** BEGIN Supplied information **

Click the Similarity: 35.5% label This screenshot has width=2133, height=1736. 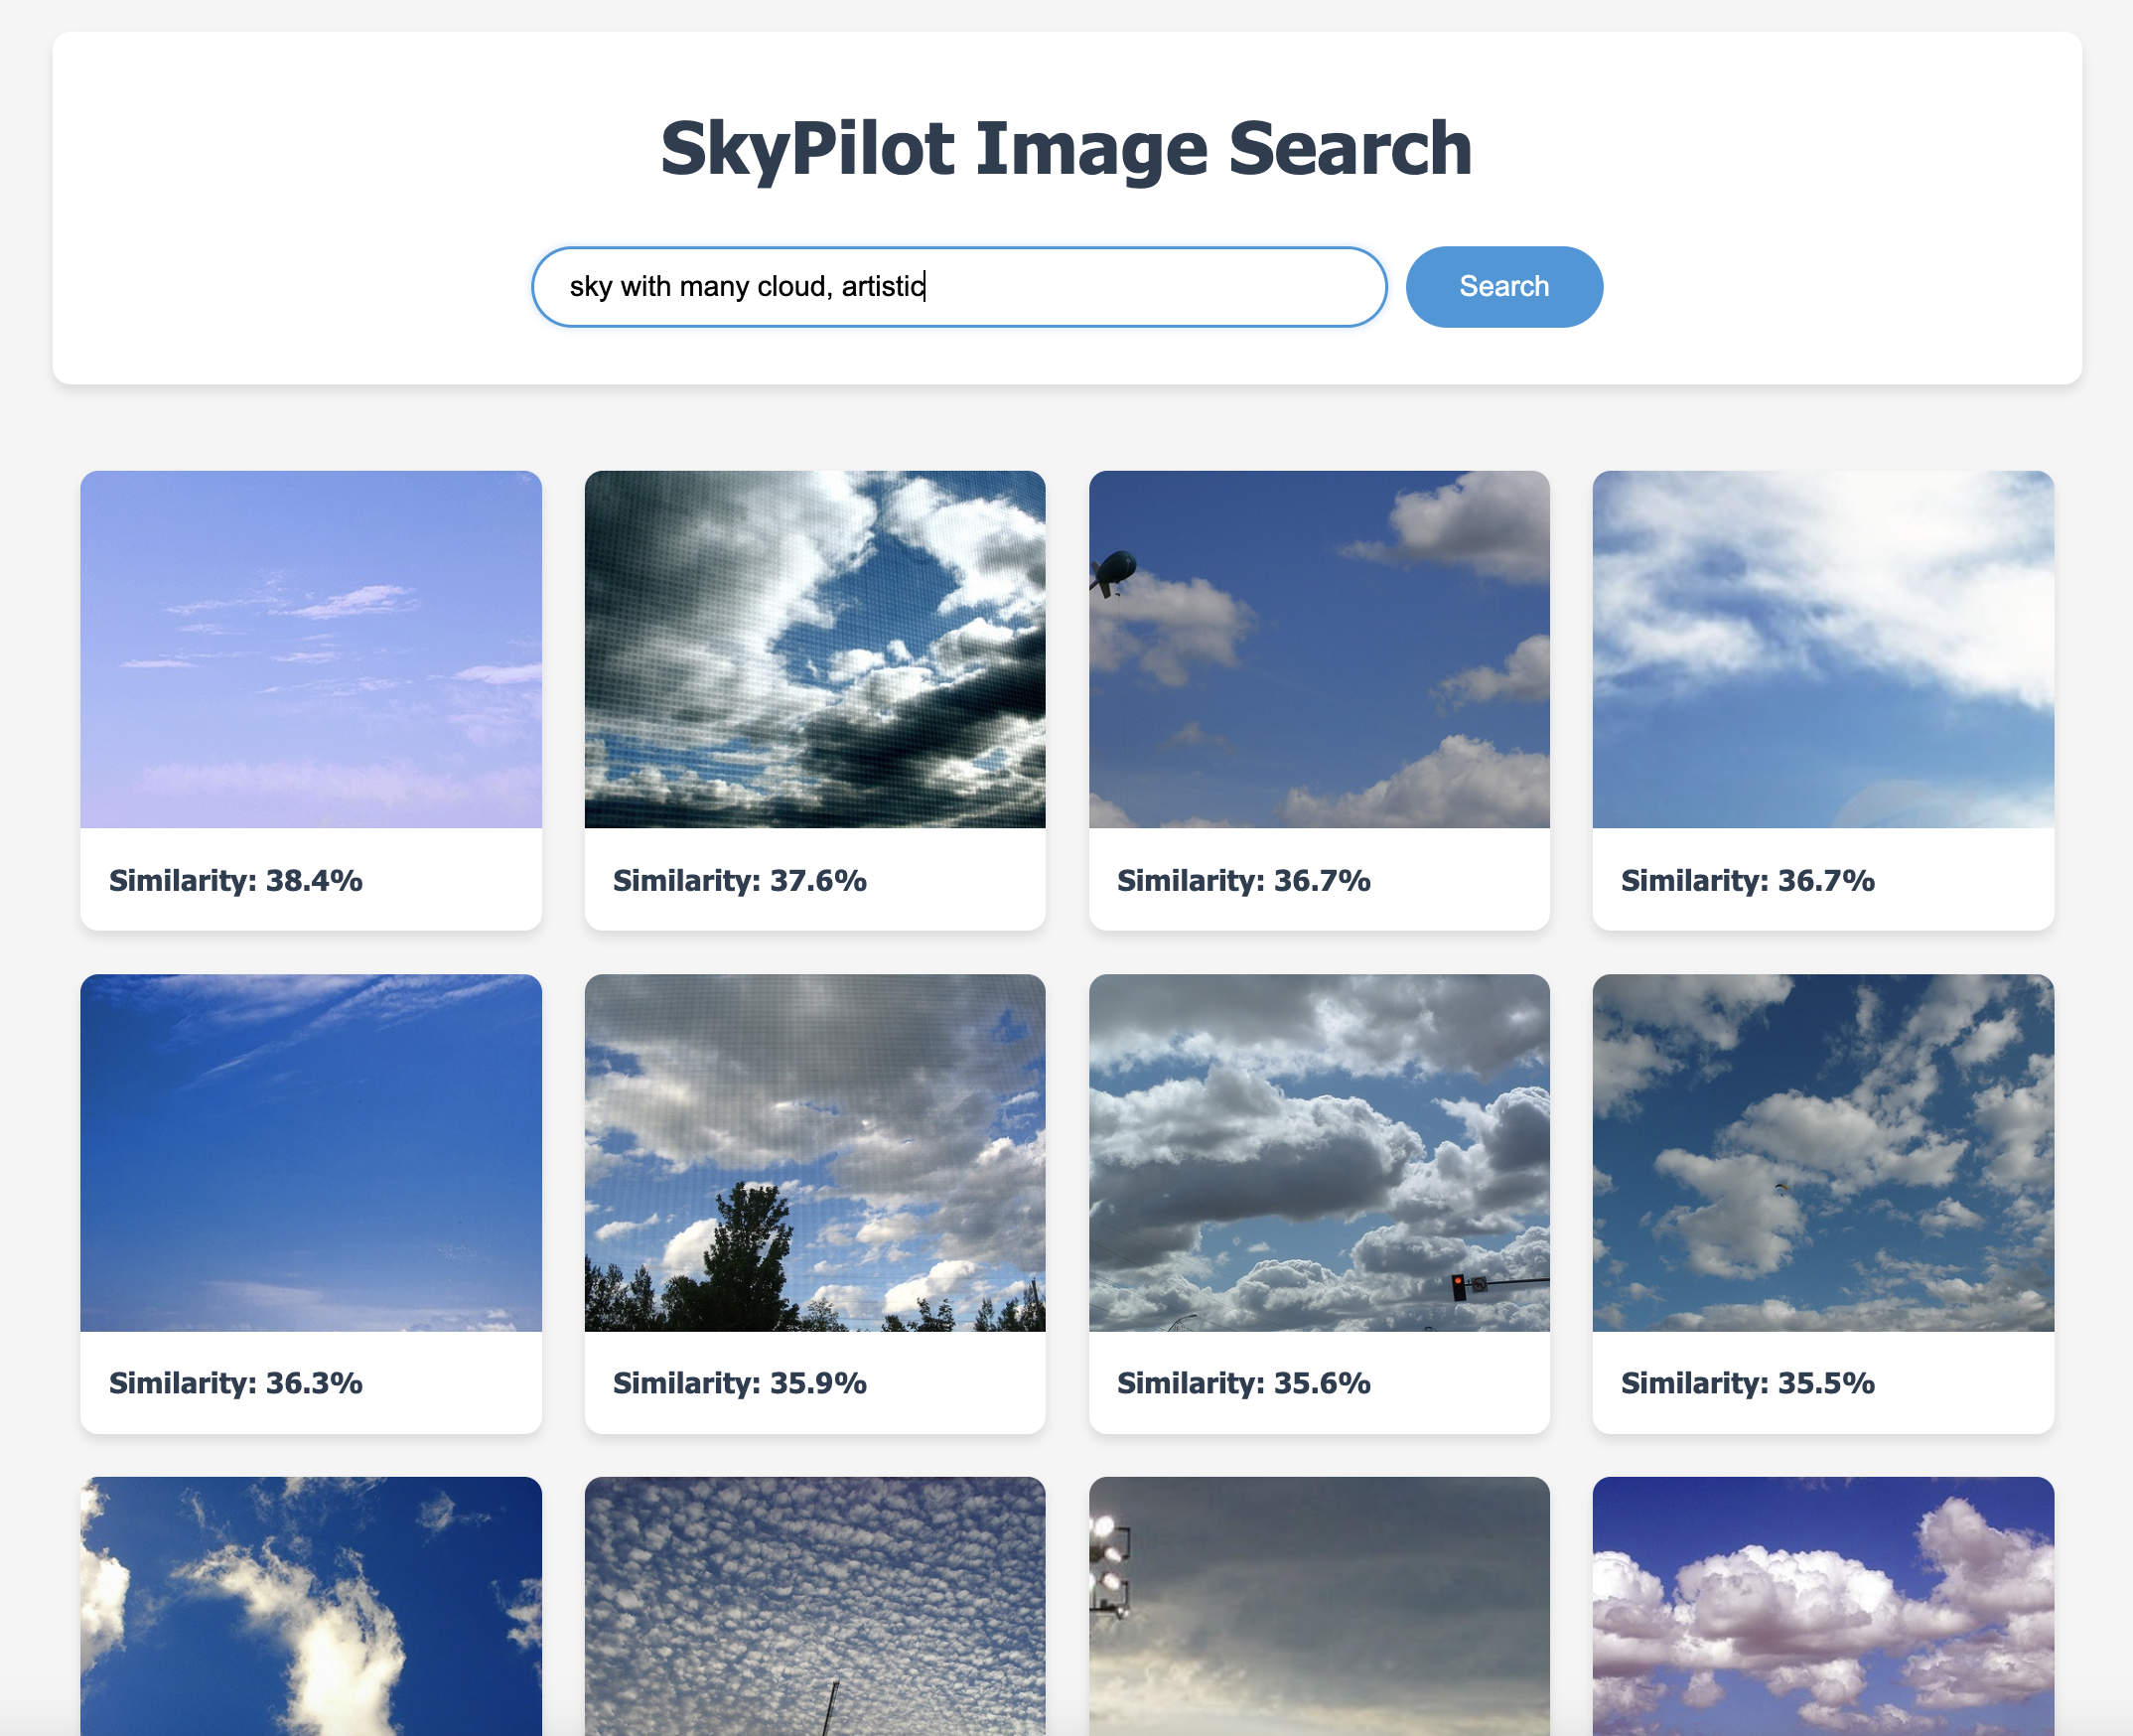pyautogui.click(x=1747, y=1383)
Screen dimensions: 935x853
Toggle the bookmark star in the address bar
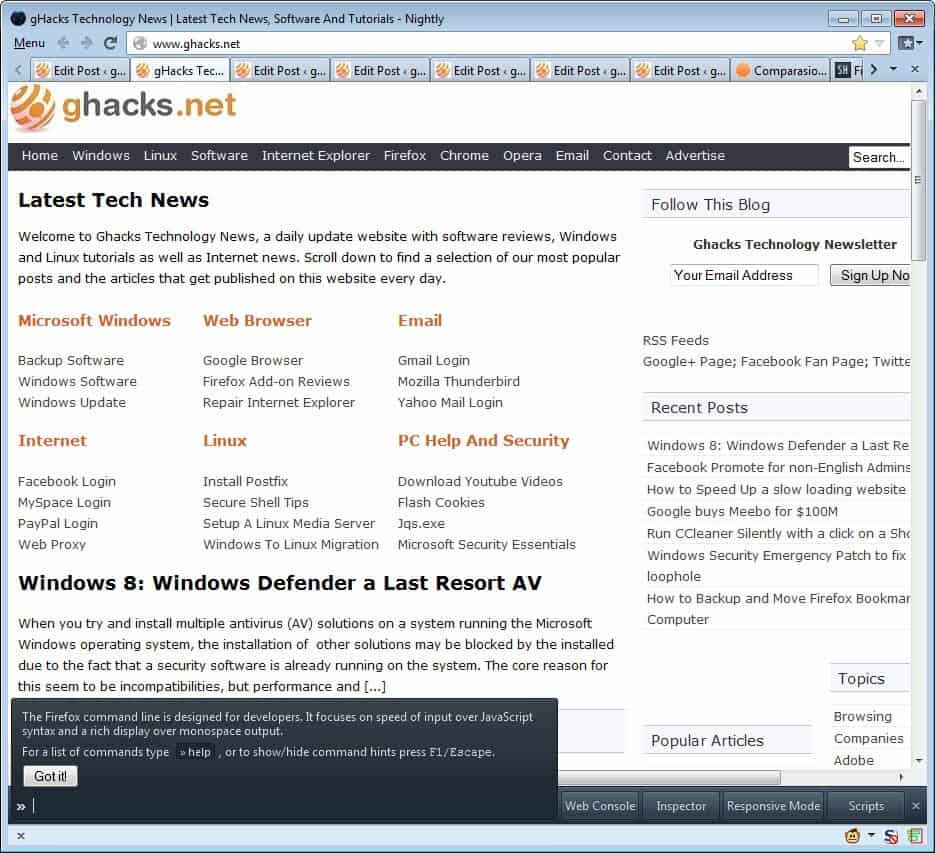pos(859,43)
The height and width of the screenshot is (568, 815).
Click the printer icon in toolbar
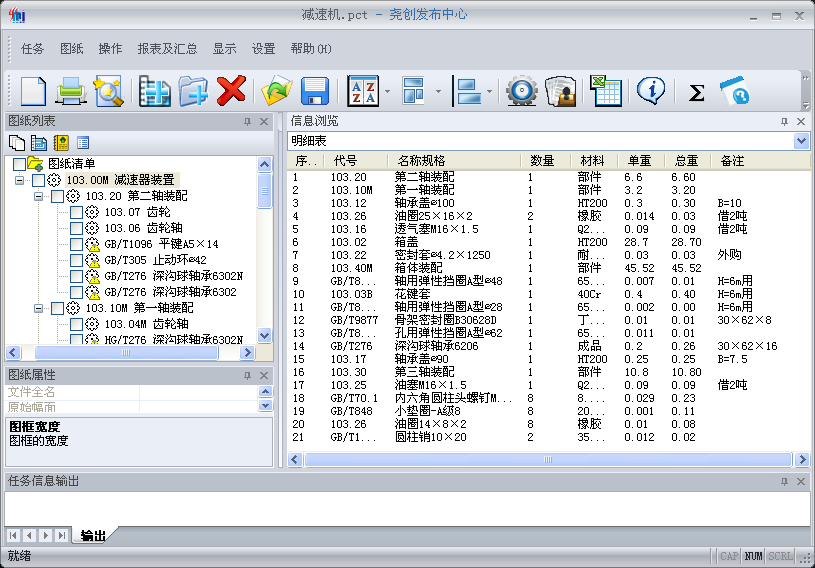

** END Supplied information **

Copy the items verbatim from the line containing "The height and" through the end of the items, omitting the pictures.

Problem solution:
The height and width of the screenshot is (568, 815).
Click the printer icon in toolbar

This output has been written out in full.